In 2017 France introduced the “right to disconnect” law.  Businesses with more than 50 employees have to let their employees disconnect from email/phone/text etc. outside of normal working hours or while on vacation.  There is absolutely no coming into work on Sundays in most industries and a company can be fined if their employees are in the office.  I wonder how they will handle the trend of employees working from home.

This is a flower that Mike saw when he was on his own while I was writing the previous article.  It fascinated him so much that he took me back to see it. Like normal, the flower grows on top of the stem only then the stem continues to grow through the middle of the flower coming out the top and another flower forms at the new top.  This process continues.  So a single stem might have 3 or even 4 clusters of blooms with a foot of stem separating each cluster.  As you can see from the photo, a single plant could have more than 100 stems which almost hid our Lincoln. It was so big.  This one street in France was just full of these flowers.  According to Google, Mike thinks that they are Jerusalem or Turkish sage.

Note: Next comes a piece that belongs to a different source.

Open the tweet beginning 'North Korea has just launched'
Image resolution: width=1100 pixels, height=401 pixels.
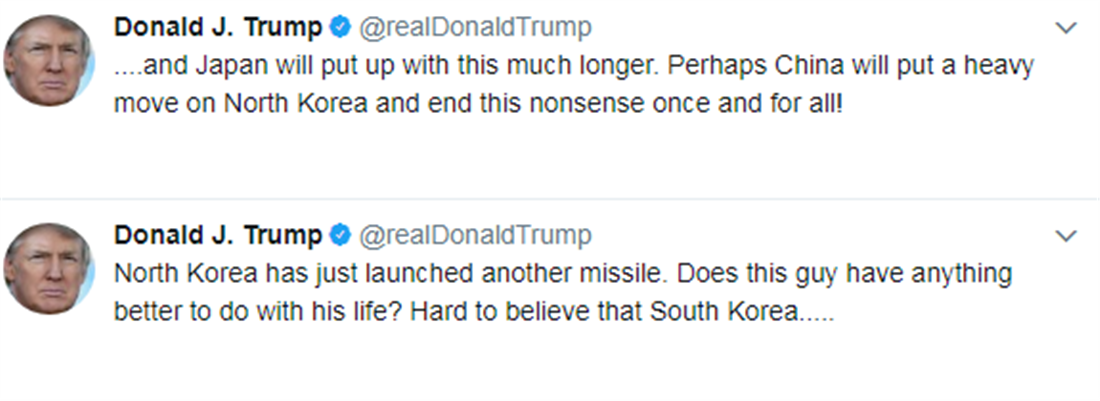pyautogui.click(x=560, y=292)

As I write this, Mike and I are on our way to Barcelona.  When we got up this morning we didn’t know where we were heading.  We had found a camping place north of Barcelona much like the one we are in now and very inexpensive (10€ or $14 Cdn).  There was also a proper campground called Camping Barcelona to the northeast which was exactly the same drive time into the city and overlooked the Mediterranean.  We have an ACSI discount card that allows us to pay only 22€ or $30 Cdn per day for this campground.  We had decided that the campground with its facilities and location was well worth the difference in price.  We emailed the campground and received back a note that said, because of our size we had to take a premium spot for which the discount card could not be applied and the cost would be 43€ or $58 Cdn per night.  We thought this was a little expensive for low season given our requirements.  We hummed and hawed…..  and eventually decided “what the heck, let’s go for it this once” and decided on the campground by the Mediterranean.

We are heading to Barcelona for a couple of reasons.  One big one is that Mike badly wants a Spain sticker on our RV and the sticker doesn’t go on until the RV has camped in that country.  It has been almost 46 years since we were last in Barcelona and we have heard very good things about the city (and some not so good things about petty theft).  A more important reason than all this is that we will get to meet up again with a family that we spent the 2020/2021 winter with when Covid kept a group of us confined to Northern Croatia.  The two young girls certainly helped to keep Mike and I entertained over those winter months.  We are really looking forward to seeing all of them again in Barcelona.

Mike cycling around the Archbishop’s Palace

Editors Note:  We have just arrived at Camping Barcelona and the person who checked us in was obviously not the person who answered our email.  They have put us in a space designed for two campers and are charging us the standard discounted rate for one.  We are very pleased that we decided to give this a go. The campground overlooks the Mediterian and our site has a 16 amp 240 volt fuse, which means we can run the air conditioner and make coffee at the same time.  This is a first for us this year.